■ **SOURCE TEXT**
>> begin

[comp.arch] Powers of 2, was Re: RISC is a nasty no-no!

muller@Alliant.COM (Jim Muller) (03/04/88)

In <17415@think.UUCP> barmar@fafnir.think.com.UUCP (Barry Margolin) writes:

>...What scientific applications naturally map onto
>power-of-two arrays?  I suspect that making arrays a power of two in
>size is a habit mostly of systems programmers, who know to make things
>fit neatly into memory pages in order to reduce paging.

Practically anything involving Fourier Transforms will tend to use
power-of-2-length arrays, since this is required to do FFT's (Fast Fourier
Transforms) - the requirement is built into the algorithm.  Well, okay, it
isn't strictly required, but is generally desirable.  The fields which do
FFT's routinely are anything involving signal or image processing, e.g.
radar, seismic, acoustic, or visual data processing.  (Okay, technically,
it isn't the scientific application itself which maps into a 2**N array,
but the gain in processing speed dictates it, so the effect is the same.)

Also included is practically any subject which deals with wave propagation,
since many problems are easier to solve in wave-number space rather than
in position in x,y,z coordinates.  (Wave-number is the Fourier mapping of
position just as frequency is the Fourier mapping of time.)

lisper@yale.UUCP (Bjorn Lisper) (03/05/88)

In article <1339@alliant.Alliant.COM> muller@alliant.UUCP (Jim Muller) writes:
>In <17415@think.UUCP> barmar@fafnir.think.com.UUCP (Barry Margolin) writes:
>
>>...What scientific applications naturally map onto
>>power-of-two arrays?  I suspect that making arrays a power of two in
>>size is a habit mostly of systems programmers, who know to make things
>>fit neatly into memory pages in order to reduce paging.

>> end

■ **GIVEN DATA**
>> begin

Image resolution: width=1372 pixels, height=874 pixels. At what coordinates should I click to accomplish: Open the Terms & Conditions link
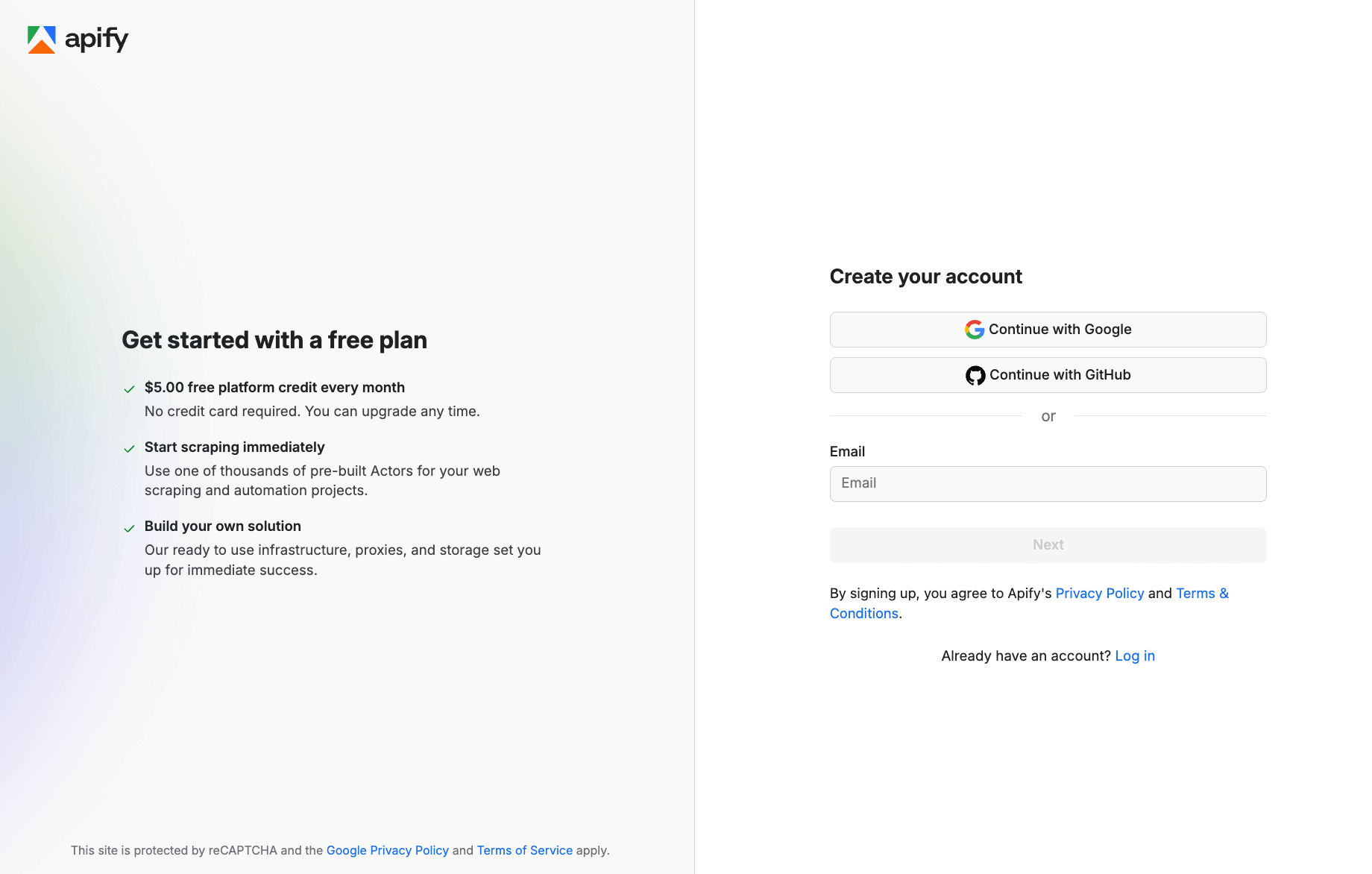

>> end

■ **TASK DIRECTIONS**
From the power-of-two arrays thread above, set down word for word the passage between "Practically anything involving" and "is the same.)", inclusive.

■ **SOLUTION TO THIS PROBLEM**
Practically anything involving Fourier Transforms will tend to use
power-of-2-length arrays, since this is required to do FFT's (Fast Fourier
Transforms) - the requirement is built into the algorithm.  Well, okay, it
isn't strictly required, but is generally desirable.  The fields which do
FFT's routinely are anything involving signal or image processing, e.g.
radar, seismic, acoustic, or visual data processing.  (Okay, technically,
it isn't the scientific application itself which maps into a 2**N array,
but the gain in processing speed dictates it, so the effect is the same.)